▶ [Task]:
For the data below, give again exactly the lines from the one containing "Task: Select the '08 Апреля 2004' date label" through the one containing "800x600 pixels.", both ends included, and no others.

▶ [Entries supplied]:
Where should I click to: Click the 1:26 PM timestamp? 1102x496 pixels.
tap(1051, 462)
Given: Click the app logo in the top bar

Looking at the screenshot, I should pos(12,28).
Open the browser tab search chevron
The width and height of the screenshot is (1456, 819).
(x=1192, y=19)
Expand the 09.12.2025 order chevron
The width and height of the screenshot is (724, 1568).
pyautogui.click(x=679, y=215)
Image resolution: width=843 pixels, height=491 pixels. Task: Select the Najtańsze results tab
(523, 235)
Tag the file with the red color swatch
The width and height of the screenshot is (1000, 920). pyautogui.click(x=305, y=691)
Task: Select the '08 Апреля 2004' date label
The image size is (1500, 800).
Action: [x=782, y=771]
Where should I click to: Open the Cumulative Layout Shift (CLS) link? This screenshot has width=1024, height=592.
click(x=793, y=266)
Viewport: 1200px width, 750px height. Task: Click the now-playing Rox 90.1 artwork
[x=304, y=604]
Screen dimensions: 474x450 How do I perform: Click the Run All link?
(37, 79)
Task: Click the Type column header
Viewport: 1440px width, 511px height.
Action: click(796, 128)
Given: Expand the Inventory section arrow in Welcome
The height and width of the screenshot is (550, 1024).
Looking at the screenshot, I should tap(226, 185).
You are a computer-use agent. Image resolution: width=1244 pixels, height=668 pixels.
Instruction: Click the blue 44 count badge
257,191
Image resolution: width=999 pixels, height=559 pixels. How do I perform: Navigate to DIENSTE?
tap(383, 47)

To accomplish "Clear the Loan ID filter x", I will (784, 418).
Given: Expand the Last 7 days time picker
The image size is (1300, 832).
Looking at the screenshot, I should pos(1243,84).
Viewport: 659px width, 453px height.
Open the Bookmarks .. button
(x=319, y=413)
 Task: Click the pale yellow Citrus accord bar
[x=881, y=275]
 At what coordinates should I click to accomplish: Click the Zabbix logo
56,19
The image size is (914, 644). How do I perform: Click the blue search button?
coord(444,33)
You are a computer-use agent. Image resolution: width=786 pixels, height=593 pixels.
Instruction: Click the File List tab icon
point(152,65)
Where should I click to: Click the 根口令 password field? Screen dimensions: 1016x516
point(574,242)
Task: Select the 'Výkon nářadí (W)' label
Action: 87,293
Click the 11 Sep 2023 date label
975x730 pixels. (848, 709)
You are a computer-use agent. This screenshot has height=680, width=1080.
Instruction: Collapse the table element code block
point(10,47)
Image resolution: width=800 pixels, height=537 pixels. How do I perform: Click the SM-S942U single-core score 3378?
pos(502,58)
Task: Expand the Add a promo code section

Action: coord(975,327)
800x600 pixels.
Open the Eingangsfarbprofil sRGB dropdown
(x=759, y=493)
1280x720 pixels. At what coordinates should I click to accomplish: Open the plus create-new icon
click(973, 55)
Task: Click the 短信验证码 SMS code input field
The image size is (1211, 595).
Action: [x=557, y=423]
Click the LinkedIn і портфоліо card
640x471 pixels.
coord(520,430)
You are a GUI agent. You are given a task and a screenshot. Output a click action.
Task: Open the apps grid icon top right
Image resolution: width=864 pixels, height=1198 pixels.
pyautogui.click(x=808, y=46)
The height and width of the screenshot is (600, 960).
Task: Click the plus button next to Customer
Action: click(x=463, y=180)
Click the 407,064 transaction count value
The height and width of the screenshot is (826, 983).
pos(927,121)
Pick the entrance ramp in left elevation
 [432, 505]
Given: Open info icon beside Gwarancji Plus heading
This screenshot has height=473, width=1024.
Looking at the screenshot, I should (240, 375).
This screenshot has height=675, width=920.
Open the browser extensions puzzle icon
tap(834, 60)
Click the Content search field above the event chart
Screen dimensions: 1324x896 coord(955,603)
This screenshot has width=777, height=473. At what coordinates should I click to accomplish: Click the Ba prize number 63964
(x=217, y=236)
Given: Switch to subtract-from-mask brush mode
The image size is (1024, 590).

▶ [Result of this exercise]:
Task: Select the '08 Апреля 2004' date label
The image size is (1500, 800).
Action: [x=782, y=771]
Where should I click to: Open the Cumulative Layout Shift (CLS) link? This screenshot has width=1024, height=592.
click(x=793, y=266)
Viewport: 1200px width, 750px height. Task: Click the now-playing Rox 90.1 artwork
[x=304, y=604]
Screen dimensions: 474x450 How do I perform: Click the Run All link?
(37, 79)
Task: Click the Type column header
Viewport: 1440px width, 511px height.
Action: click(796, 128)
Given: Expand the Inventory section arrow in Welcome
The height and width of the screenshot is (550, 1024).
Looking at the screenshot, I should tap(226, 185).
You are a computer-use agent. Image resolution: width=1244 pixels, height=668 pixels.
Instruction: Click the blue 44 count badge
257,191
Image resolution: width=999 pixels, height=559 pixels. How do I perform: Navigate to DIENSTE?
tap(383, 47)

To accomplish "Clear the Loan ID filter x", I will (784, 418).
Given: Expand the Last 7 days time picker
The image size is (1300, 832).
Looking at the screenshot, I should pos(1243,84).
Viewport: 659px width, 453px height.
Open the Bookmarks .. button
(x=319, y=413)
 Task: Click the pale yellow Citrus accord bar
[x=881, y=275]
 At what coordinates should I click to accomplish: Click the Zabbix logo
56,19
The image size is (914, 644). How do I perform: Click the blue search button?
coord(444,33)
You are a computer-use agent. Image resolution: width=786 pixels, height=593 pixels.
Instruction: Click the File List tab icon
point(152,65)
Where should I click to: Click the 根口令 password field? Screen dimensions: 1016x516
point(574,242)
Task: Select the 'Výkon nářadí (W)' label
Action: 87,293
Click the 11 Sep 2023 date label
975x730 pixels. (848, 709)
You are a computer-use agent. This screenshot has height=680, width=1080.
Instruction: Collapse the table element code block
point(10,47)
Image resolution: width=800 pixels, height=537 pixels. How do I perform: Click the SM-S942U single-core score 3378?
pos(502,58)
Task: Expand the Add a promo code section

Action: coord(975,327)
800x600 pixels.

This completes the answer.